All nodes use distinguished file-share wittnesses.
All of them now have the same issue since a few months (i guess since windows updates):
When a node goes offline (no matter if planned or a failure) after a few minutes to hours the S2D Storage and all VMs on the remaining nodes become slower and slower until the point where they don't react anymore and may even fail completely and also can't be started again.
A few minutes after the missing node ist back online, everthing becomes fast again and failed VMs can be started again. (Even before the Storage Repair Jobs are finished)
This is catastrophic to us, because instead of high availability, we now have 1 failing node taking out 2 or 3 nodes in total.
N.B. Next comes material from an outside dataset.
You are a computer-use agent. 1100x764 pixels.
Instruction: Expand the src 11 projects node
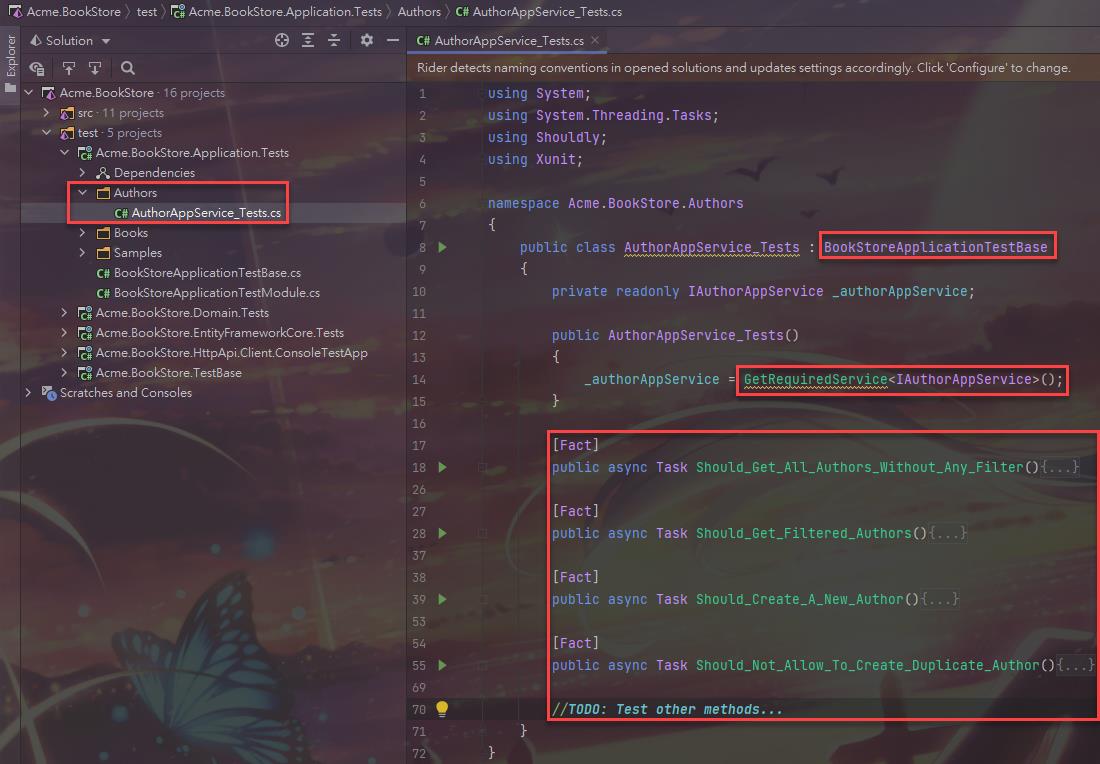[x=47, y=113]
The Problem seems to be worse the more "load" is on the cluster, while even verry little load is enough. Talking about 1 digit % CPU load an 1 digit MB/s on the storage.
It seems the remaining nodes are waitig for something they can't reach or get stuck in something they can't handle and don't or slowly respont to anything else in the meantime.
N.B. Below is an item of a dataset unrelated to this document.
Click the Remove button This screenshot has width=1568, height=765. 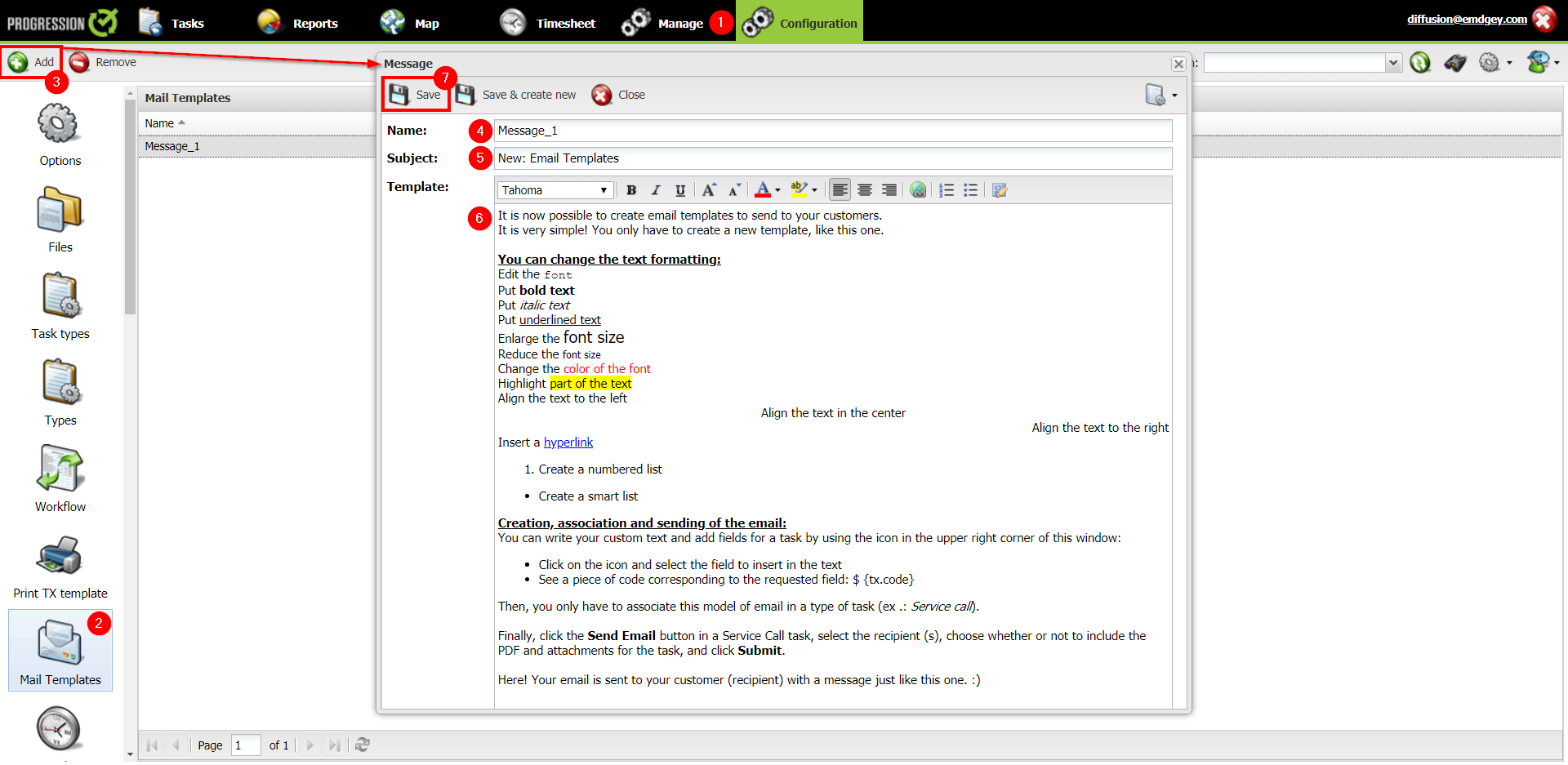[103, 62]
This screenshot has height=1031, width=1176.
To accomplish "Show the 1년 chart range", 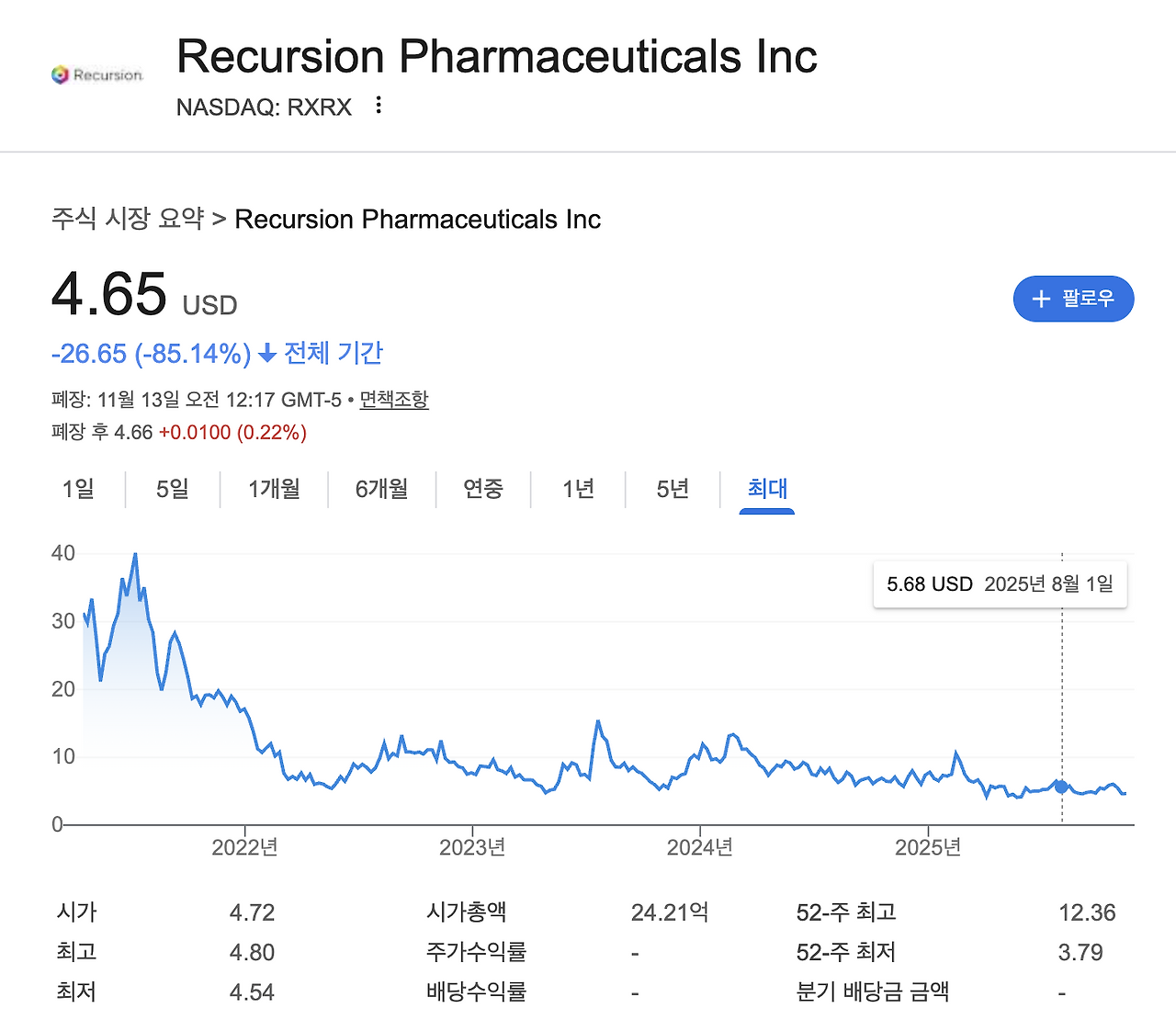I will pyautogui.click(x=578, y=489).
I can't find any reasons in the logs and there is no unusal load on the hosts visible.
The symptoms are:
VMs:
- become slower and slower.
- Even simple things like opening Start menu, Windows Explorer, or just opening another Folder or clicking a buttion inside a software first takes seconds to respond, then minutes, then dozens of minutes.
- and finally the VM crashes:
- it's not reachable over the network
- the VM Connection / Console Windows does not respond at all, can't even click shutdown/reboot/start.
- Also can't click anything in the vms dropdown-menu in failover cluster manager.
- Can't even open new VM Console Windows in failover cluster manager.
- Hyper-V Manger doesn't show any vms, just displays "there are no vms on this host"
- Failover Cluster Manager shows some of them as failed, others as suspended, some as running (while none is responding)
- if the failed node is back online, some VMs just resume, others are off, others are in error state but can now be started again.
C:\ClusterStorage....
- first opens slowly, again starts with seconds, minutes, and finally shows just empty folders or errors while powerhsell and Failovercluster Manager shows the virtual disks as online/degraded but NOT failed or datached.
Powershell:
- everything related to Hyper-V and S2D takes very long, again seconds to minutes to dozenz of minutes. (VirtualDisk, PhysicaDisk, StorageJob, etc)
- Get-VirtualDisk shows the disks as degraded and never as failed or detached, even when all VMs are crashed and C:\ClusterStorage cant be accessed. It must be some timeout problem.
There seems to pile up a queue on the S2D storage because the remaining nodes don't respond while waiting for something they won't get or are stuck in something they can't do until the failed node ist back.
There are entries in the event log, but none of them is a source of the problem, just the outcomes, like:
Hyper-V-StorageVSP
Event-ID 9:
I/O-Request for "C:\ClusterStorage....\VM-Name...vhdx" took 549629 milliseconds.
This is displayed for READ and WRITE for all VMs multiple times per second.
The time varies but is above 100000 right from the first occurence.
In the case im looking at right now, these events as well as the slowing down of vms started around 13 Minutes after softly shutting down a node.
Does anyone have a solution or guidance where to look? I don't see any hints what the remaining nodes are busy with while not answering the storage and vm requests.
I've read articles about something like this happening in Server 2016 after updates, and the workaround was putting all disks into maintenance mode before taking a node offline. (While i don't see the matching Event-ID in the logs.)
Maintenance mode seems to make the problem better (can also be coincedene, since I only did this outside working hours) but doesn't solve it completely.
Also if a node fails unplannend, we can't put the disks in maintanance mode afterwards. And even if we manually could, we still would have downtime in the meantime.
Also the problem sometimes happens just after we take disks out of maintenance mode again.
Thanks